* _Selected extract_:
On the flipside, if you’re worried about being the one with medical or repair bills that exceed the state minimums, coupled with the misfortune of being in an accident with someone who only carries the state minimums, there is uninsured/underinsured motorist coverage which takes care of anything the other guy’s insurance (or lack thereof) didn’t.

One extra coverage that does seem to make good sense is roadside assistance. Don’t double cover yourself if you have this already with your car’s warranty, but if not, it usually only adds a few dollars to the premium and will pay for itself the first time you have a flat, lock yourself out of the car, or break down on the side of the road. Do cost compare with AAA, however, as the latter also offers good travel discounts.

2. Shop Around

Once you know what you need and understand the lingo, you can start shopping around. This can be a little time-consuming, but when you consider that you may be able to save hundreds of dollars by spending an afternoon requesting quotes, it can be a good time investment. Most companies have an online form that you can fill out to generate a quote.  Be prepared to answer all kinds of questions about your car, your past/current insurance plan and other personal information. Be aware that these companies will likely contact you after you request a quote, so expect to receive phone calls or e-mails.

* _Given material_:

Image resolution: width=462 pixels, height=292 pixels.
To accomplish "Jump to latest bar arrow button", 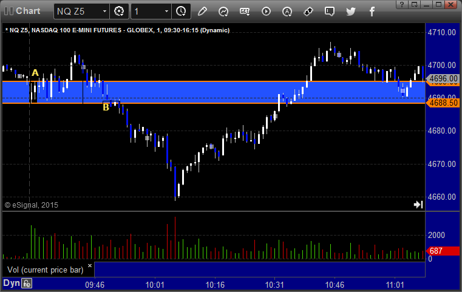I will point(418,205).
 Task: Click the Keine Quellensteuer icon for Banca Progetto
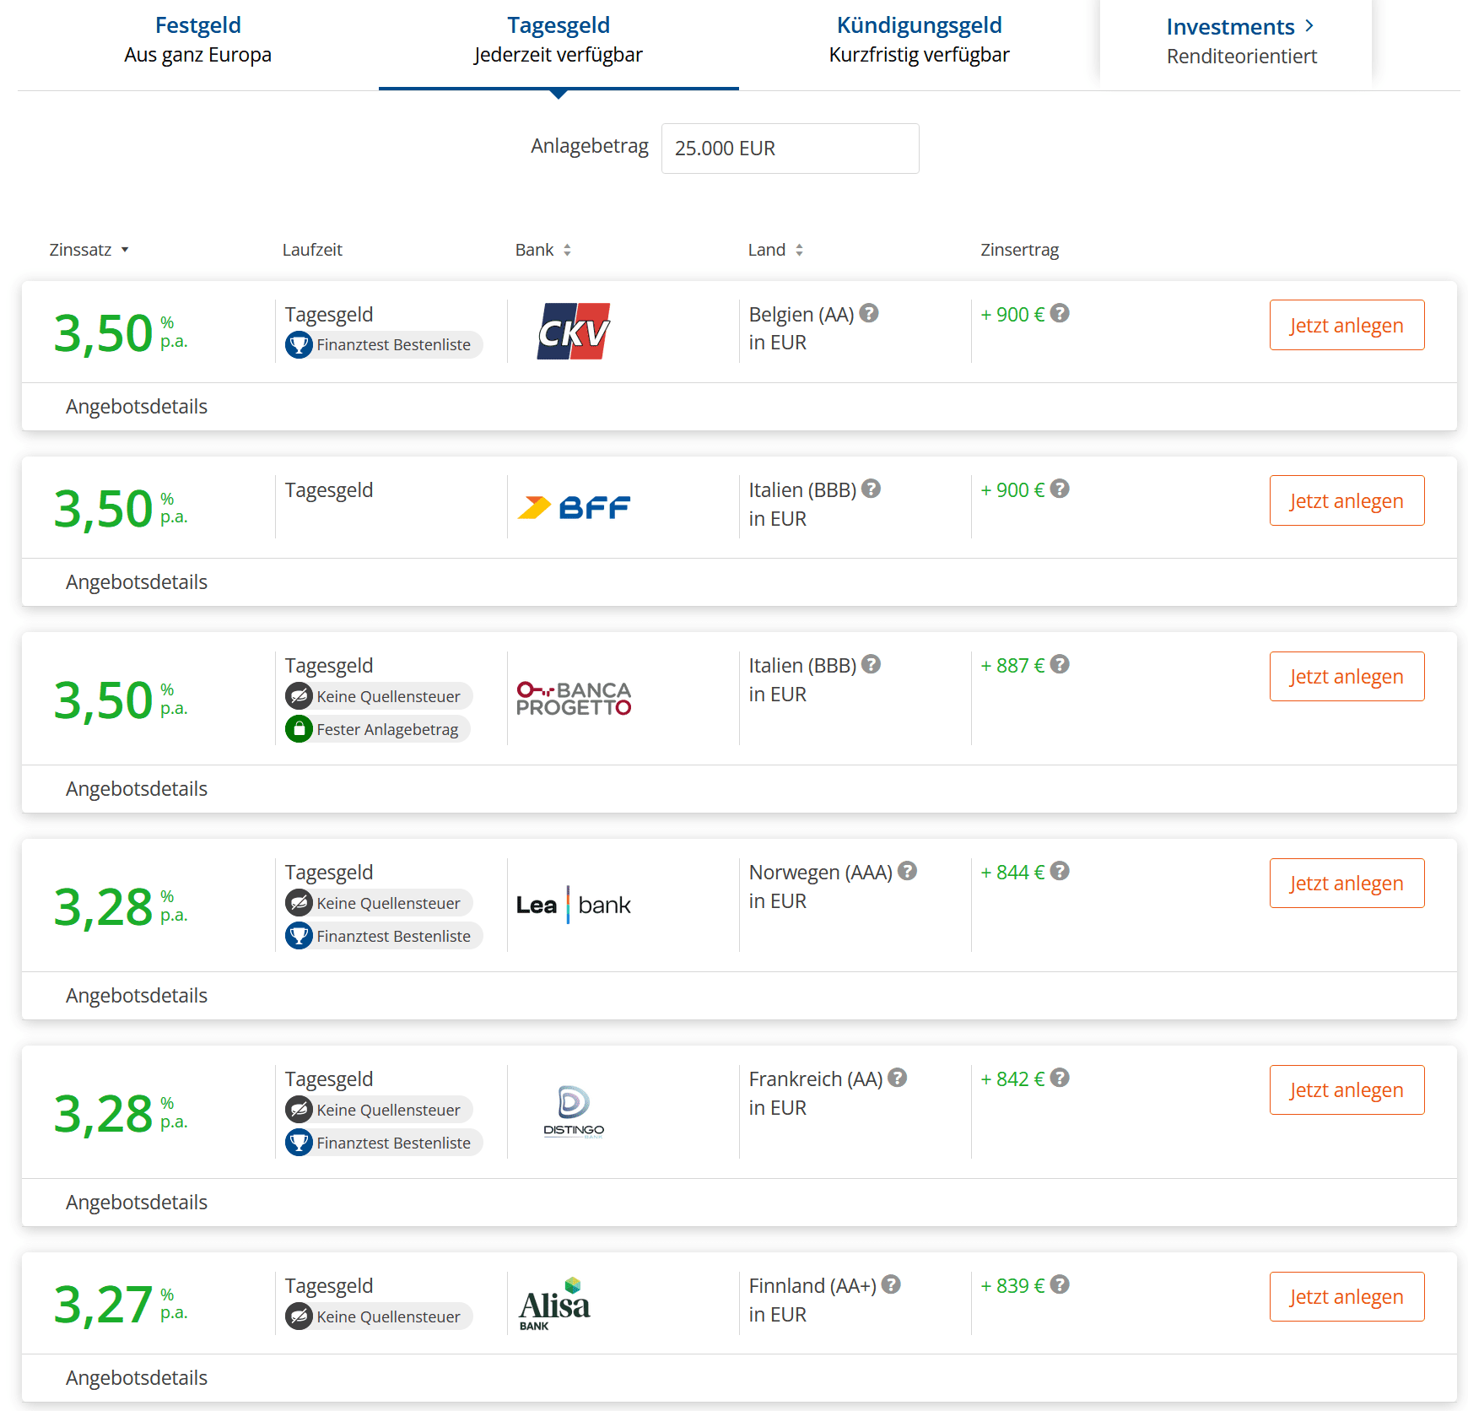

* _Work instructions_:
A. Translate this sentence from the car insurance text into Spanish: "Once you know what you need and understand the lingo, you can start shopping around."
B. Continue the car insurance text from its last sentence.

* _Answers below_:
A. Una vez que sepas lo que necesitas y entiendas la jerga, puedes empezar a comparar precios.

B.
If you don’t want to do the work yourself, consider going through an insurance broker, an independent agent who has relationships with many insurance companies. Because they have several companies within their scope, they can do the hard work and provide you with the best available rate among the companies they do business with. When I was shopping for insurance, I used a local broker and they were very easy to work with and got me a great rate. Even if you opt for the broker, call at least three of them, as often the big companies like Progressive, Nationwide, and Geico won’t use the same broker.

3. Ask About Discounts

Be sure to ask about discounts for a good driving record, good grades, and bundling insurance coverage with your home, renter’s or other insurance. Discounts may also apply for paying the entire premium up-front, instead of by the month, or for signing up for an auto-payment system. Some companies may be hesitant to just offer you the discount, so make sure you research the company to know what they offer and don’t be afraid to ask and press the issue.

4. Play with the Numbers

A good way to get insurance costs down is to raise your deductible, the amount of money that will be your responsibility in the event of a claim. A $1000 deductible plan will be less expensive than a $500 deductible plan. Although there is an element of gamble involved, assess your risk with the same type of factors an insurance company would, and if, for example, you don’t drive that much and you have a great record – no accidents – a higher deductible may be a better bet. However, you must have a way to meet that deductible should an accident happen, so higher deductibles are smartest when paired with an emergency fund savings account.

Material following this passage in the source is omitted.